Fortunately for him, the goat is not much sought by white men as food; its head is not inordinately prized as a trophy, and therefore he will survive on his wild and awesome summits long after the last sheep head has gone to grace some hunter’s “den,” and its flesh has been devoured by the golden eagles.

The mountain goat looks a bit like a snow-white pigmy buffalo with small black horns, and long, shaggy hair. It carries its head low, and its stick-like legs give it a stilted and awkward gait. Its shoulders, neck and hindquarters are covered with long, coarse hair, and when the animal is seen on a mountain-top the first thought is: “How very white it is!” I have compared a clean goatskin with a snowbank, and the latter had only one small point the advantage.

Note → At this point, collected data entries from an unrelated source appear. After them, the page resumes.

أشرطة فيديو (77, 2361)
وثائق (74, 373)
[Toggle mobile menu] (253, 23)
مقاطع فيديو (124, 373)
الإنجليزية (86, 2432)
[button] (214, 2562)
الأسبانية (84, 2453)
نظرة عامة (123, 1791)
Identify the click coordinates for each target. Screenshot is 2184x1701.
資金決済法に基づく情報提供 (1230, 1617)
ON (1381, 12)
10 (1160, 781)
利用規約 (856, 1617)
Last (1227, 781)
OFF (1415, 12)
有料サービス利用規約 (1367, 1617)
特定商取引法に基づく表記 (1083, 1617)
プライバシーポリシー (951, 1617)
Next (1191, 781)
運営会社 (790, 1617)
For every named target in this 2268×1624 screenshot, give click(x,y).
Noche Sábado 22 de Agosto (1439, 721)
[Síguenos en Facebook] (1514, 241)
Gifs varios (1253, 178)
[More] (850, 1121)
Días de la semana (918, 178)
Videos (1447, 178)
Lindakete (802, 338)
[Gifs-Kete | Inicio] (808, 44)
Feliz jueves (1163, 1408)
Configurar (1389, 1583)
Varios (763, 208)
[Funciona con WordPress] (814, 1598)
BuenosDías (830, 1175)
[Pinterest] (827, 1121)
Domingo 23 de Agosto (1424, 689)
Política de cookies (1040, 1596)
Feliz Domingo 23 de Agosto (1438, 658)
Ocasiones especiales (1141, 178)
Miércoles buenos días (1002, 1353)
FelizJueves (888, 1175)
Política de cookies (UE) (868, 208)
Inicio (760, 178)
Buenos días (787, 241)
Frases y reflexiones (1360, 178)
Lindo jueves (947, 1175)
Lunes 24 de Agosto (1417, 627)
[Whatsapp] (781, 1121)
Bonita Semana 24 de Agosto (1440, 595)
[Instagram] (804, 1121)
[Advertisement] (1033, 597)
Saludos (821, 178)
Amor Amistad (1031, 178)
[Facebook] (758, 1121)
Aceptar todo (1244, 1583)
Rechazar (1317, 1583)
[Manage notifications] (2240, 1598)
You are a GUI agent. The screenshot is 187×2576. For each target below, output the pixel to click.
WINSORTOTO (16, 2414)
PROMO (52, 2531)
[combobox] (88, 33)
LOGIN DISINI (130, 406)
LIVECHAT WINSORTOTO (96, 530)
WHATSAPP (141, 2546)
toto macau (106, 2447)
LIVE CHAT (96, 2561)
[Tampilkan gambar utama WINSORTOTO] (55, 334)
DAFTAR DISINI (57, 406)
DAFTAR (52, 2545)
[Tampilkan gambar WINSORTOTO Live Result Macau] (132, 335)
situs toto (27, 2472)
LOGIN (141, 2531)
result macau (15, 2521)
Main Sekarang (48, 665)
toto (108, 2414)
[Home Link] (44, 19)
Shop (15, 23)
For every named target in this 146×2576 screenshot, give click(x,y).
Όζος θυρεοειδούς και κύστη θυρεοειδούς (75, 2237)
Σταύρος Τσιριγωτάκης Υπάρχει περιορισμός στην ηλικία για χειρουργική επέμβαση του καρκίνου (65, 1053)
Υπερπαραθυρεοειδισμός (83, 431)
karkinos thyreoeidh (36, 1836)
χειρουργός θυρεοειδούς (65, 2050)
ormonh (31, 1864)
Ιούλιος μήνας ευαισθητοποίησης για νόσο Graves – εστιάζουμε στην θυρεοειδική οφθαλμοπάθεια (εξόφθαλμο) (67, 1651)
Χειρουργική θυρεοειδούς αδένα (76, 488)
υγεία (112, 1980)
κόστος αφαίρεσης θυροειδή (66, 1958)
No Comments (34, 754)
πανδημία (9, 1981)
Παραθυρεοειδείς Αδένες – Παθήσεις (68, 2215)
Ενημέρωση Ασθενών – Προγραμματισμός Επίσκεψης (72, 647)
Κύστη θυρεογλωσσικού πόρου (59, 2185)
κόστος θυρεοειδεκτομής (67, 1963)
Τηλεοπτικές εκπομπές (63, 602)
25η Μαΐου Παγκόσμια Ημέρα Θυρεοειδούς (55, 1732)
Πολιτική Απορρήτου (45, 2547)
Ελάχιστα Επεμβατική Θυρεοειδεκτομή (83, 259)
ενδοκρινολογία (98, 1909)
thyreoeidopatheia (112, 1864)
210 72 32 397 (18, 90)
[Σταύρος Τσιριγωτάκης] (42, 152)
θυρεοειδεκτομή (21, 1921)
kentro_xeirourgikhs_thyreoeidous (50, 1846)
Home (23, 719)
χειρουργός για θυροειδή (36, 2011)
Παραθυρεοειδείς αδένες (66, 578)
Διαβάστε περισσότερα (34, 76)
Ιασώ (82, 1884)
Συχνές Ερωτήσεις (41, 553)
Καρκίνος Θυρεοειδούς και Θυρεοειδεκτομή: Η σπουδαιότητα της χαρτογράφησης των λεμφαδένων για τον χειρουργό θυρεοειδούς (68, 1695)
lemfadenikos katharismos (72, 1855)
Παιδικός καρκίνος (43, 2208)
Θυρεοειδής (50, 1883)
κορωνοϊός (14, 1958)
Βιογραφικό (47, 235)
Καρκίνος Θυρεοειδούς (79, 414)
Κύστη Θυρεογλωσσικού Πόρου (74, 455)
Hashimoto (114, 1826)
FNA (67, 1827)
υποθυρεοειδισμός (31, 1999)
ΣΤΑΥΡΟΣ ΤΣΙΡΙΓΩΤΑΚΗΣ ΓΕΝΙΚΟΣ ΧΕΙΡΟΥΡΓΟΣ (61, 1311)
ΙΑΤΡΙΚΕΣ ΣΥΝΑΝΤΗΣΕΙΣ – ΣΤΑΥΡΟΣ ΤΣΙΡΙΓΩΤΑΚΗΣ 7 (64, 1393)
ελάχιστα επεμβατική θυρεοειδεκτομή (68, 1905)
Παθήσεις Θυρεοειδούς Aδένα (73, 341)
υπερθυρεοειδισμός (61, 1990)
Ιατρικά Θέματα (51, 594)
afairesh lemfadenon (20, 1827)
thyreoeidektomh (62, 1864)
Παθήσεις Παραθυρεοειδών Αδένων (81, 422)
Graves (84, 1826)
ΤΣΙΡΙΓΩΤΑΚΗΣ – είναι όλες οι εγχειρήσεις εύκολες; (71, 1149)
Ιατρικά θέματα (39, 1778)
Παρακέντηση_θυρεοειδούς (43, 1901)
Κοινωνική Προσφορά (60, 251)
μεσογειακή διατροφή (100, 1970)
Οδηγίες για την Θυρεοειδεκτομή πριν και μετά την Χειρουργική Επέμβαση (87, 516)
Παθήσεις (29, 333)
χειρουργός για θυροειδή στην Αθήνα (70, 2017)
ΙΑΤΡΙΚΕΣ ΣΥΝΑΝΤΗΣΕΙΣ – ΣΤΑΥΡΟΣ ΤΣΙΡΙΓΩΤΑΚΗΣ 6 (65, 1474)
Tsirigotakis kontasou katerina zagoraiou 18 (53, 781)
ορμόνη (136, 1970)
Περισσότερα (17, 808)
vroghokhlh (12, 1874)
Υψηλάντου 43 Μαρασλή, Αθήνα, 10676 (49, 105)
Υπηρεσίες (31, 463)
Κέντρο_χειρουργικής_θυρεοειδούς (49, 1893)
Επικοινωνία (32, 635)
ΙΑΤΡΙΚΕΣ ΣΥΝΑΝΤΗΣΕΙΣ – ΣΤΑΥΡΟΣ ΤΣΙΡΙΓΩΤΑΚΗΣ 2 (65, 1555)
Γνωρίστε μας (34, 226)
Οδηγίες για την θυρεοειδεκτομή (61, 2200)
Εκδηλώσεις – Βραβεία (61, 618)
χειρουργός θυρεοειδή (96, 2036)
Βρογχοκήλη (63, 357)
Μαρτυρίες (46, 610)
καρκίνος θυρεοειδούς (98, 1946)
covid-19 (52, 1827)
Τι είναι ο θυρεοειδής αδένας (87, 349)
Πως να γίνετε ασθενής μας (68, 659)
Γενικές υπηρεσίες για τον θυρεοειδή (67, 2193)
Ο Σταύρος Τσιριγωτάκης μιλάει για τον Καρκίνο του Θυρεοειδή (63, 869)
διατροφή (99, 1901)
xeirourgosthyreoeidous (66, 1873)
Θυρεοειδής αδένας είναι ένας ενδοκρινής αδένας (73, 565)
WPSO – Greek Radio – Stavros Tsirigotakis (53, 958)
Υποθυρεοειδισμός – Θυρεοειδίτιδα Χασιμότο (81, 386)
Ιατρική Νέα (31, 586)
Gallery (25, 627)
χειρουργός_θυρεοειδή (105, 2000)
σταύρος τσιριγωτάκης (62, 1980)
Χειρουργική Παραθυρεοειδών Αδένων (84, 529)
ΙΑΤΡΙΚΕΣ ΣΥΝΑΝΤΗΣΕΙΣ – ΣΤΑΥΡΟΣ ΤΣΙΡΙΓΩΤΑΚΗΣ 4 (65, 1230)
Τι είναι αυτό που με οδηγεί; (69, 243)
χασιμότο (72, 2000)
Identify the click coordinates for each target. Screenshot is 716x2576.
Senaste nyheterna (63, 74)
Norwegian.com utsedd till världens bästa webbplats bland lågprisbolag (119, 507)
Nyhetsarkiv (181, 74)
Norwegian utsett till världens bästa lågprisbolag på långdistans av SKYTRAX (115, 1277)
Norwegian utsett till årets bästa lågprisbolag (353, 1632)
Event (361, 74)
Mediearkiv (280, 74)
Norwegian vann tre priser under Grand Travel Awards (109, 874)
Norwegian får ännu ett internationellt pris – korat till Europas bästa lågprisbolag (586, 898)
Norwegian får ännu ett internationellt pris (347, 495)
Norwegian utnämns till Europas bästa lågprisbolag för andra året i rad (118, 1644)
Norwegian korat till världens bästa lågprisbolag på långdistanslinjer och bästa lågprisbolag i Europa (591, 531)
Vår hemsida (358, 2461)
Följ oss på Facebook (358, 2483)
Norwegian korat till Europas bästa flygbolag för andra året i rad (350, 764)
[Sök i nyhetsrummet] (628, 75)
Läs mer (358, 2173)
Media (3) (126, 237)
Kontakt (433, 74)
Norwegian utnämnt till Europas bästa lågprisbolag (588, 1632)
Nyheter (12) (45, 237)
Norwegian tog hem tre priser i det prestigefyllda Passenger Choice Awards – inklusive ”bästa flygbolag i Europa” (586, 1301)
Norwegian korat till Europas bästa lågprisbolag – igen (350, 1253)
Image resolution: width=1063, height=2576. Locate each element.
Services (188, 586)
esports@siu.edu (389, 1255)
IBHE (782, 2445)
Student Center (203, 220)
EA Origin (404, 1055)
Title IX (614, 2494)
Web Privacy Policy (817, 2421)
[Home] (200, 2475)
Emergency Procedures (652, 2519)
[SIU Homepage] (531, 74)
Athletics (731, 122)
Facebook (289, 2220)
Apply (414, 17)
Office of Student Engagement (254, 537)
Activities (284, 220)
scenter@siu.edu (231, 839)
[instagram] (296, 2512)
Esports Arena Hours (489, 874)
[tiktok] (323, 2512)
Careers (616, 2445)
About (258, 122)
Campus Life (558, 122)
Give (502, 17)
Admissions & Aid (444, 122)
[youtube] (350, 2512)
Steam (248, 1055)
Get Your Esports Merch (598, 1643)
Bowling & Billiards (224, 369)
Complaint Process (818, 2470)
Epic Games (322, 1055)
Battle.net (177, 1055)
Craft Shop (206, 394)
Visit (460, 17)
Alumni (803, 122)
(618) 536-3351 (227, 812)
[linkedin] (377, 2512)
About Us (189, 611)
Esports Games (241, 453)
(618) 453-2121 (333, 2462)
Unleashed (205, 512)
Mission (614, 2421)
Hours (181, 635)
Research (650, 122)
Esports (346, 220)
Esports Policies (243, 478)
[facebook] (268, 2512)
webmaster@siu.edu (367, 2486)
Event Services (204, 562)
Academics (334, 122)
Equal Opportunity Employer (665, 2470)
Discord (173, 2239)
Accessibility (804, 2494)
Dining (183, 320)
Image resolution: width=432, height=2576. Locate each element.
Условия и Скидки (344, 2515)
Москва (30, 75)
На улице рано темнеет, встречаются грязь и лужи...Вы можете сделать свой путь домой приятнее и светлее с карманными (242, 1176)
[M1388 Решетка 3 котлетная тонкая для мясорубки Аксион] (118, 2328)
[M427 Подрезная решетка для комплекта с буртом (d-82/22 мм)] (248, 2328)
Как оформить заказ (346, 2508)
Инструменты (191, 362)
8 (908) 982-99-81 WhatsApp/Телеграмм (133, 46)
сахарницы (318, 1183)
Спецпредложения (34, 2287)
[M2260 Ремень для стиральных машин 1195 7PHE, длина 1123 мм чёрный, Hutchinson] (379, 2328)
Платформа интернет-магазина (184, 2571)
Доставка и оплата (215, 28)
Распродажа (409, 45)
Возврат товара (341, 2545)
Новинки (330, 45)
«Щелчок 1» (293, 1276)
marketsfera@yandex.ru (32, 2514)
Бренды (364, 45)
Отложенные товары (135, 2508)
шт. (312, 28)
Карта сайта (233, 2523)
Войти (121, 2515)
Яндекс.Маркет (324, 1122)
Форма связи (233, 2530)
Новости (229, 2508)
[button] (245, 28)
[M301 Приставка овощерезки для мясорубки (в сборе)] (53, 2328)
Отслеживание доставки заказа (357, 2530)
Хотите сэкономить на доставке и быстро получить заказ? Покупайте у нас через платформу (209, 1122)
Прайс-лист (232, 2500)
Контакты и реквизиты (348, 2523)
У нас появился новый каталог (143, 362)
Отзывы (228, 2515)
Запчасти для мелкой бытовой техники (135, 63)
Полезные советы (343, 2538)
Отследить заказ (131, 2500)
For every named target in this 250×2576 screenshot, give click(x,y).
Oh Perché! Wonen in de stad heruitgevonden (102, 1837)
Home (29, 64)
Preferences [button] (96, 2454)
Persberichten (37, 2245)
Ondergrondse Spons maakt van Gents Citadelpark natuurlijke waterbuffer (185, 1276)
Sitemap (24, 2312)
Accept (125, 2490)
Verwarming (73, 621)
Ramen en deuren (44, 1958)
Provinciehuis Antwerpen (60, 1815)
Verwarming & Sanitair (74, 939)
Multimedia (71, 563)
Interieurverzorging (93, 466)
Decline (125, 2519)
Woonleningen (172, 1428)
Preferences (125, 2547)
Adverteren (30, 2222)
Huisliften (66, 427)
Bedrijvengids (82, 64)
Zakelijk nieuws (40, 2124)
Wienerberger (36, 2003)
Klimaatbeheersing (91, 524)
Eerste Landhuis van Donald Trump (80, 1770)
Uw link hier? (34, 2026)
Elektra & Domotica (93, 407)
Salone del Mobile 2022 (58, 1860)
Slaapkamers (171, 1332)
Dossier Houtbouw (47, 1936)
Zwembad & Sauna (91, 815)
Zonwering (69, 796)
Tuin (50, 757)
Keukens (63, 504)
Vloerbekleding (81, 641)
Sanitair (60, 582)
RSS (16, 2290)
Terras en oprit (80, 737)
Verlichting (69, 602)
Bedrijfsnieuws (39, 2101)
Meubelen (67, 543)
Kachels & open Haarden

The goat’s hair shows just a very faint tinge of pale yellow.

ROCKY MOUNTAIN GOAT

The real home of the Rocky Mountain goat is British Columbia, Alberta, and Southern Alaska, but detachments are even yet found sparingly in northwestern Montana, Idaho and Washington. The species should be introduced in the Montana National Bison Range, the Yellowstone Park, and a dozen other places, particularly in Washington and Oregon. It has plenty of stamina, it breeds successfully in captivity, and I believe that it can survive and thrive in any mountain region that is sufficiently cold and dry. It can not endure rain in winter! Everywhere in the United States where this remarkable species still survives, it should at once be given complete protection. In Glacier Park it is now almost a common occurrence for visitors to see wild mountain goats. I saw two myself, near the Sperry Glacier, in 1909, and the flocks are undoubtedly much more numerous to-day.

CARIBOU

In its summer coat, with its antlers “in the velvet”

Mentally and temperamentally the mountain goat is a remarkable animal. It seems to have no nerves! Under no circumstances does a goat lose its head—until it has been shot. Only a few months ago (December 25, 1915) two badly rattled white-tailed deer jumped off the Croton Lake railroad bridge on the Putnam Railroad, near New York, a distance down of about 40 feet, and both were killed by the leap. Two mountain goats would not have done that. They would have “stood pat” to the last second, and waited to see what the locomotive really meant to do. Deer and sheep are hysterical animals, and when cornered will leap off ledges to certain death; but the goat, never! He stands at bay, and calmly waits to see what will happen. That is why Mr. John M. Phillips, State Game Commissioner of Pennsylvania, was able in 1905, at the risk of his life, to obtain at a distance of eight feet the surpassingly fine photograph shown herewith. Considering it in every way, I think that this is the finest wild animal photograph I have ever seen, and surely one of the best that has ever been made.